Pareció que mis ángeles, quienes sea que
fueran, entendieron que no me gustaba la luz brillante porque dejaron de
encenderla y solo mantenían prendida una luz en el suelo, al nivel de los pies.
Amarrado como estaba, yo podía apreciar esa luz azulada, que menos mal no tenía
poderes sobre mi, ni la capacidad de hacerme saltar de la rabia. Creo que
aprendí a querer a esa luz como nunca antes quise a ninguna luz.
Por fin, un día me habló uno de los ángeles y
me decepcioné al ver que era tan solo una mujer. Simple y básica, como toda la
humanidad. Quería hacerme preguntas y que la ayudara con no sé que cosas. Yo no
dije nada, no respondí. Ella se sentó por varios días al lado de mi cama y me
bombardeaba con preguntas varias. Era un fastidio total, sobre todo porque la
gran mayoría de esas preguntas no tenía significado alguno para mí.
A quién le importaba si yo había tenido hijos,
o que color me gustaba o si había volado alguna vez en avión? Que tenía que ver
de donde eres, cual era mi nombre y si recordaba a mis padres? Era una
ridiculez completa y no le puse atención a nada, prefiriendo acomodarme lo
mejor posible con mis amarras y tratar de dormir y rezar por una muerte rápida
y sin dolor alguno. Creo que a esas alturas ya me la merecía.
Pero la mujer insistía e insistía hasta que un
buen día preguntó algo que me hizo saltar, que me colmó la paciencia.
- Cuando lo tomaron como
prisionero? Cuanto tiempo estuvo capturado?
Me quise lanzar contra ella pero no pude. Casi
le ladré, le quería arrancar los ojos por hacer semejantes preguntas tan
estúpidas. Escupiendo la mayor cantidad de saliva que podía, le contesté que yo
jamás había sido prisionero de nadie y que no me importaba cuanto tiempo había
estado allí. Lo único que había querido era que me aceptaran como preso.
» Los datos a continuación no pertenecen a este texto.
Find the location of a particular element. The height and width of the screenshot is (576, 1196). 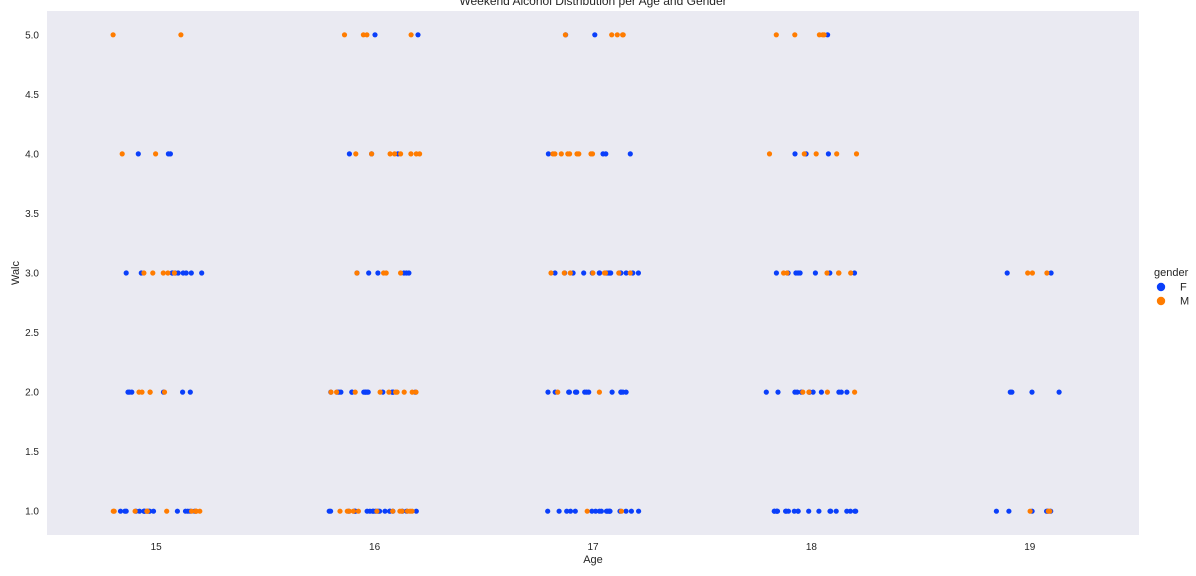

y-tick-label: 3.5 is located at coordinates (32, 214).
Los presioné
para que me encerraran con el resto y pudiese tener una vida tranquila con mis
pensamientos. Pero no, no había podido tener eso ni morir en paz.
La mandé a hacer cosas que creo que ella nunca
había escuchado. Entonces sentí una aguja entrar en mi brazo izquierdo. Caí en
la cama y, antes de cerrar los ojos, le dije al enfermero: “Que sea mortal”.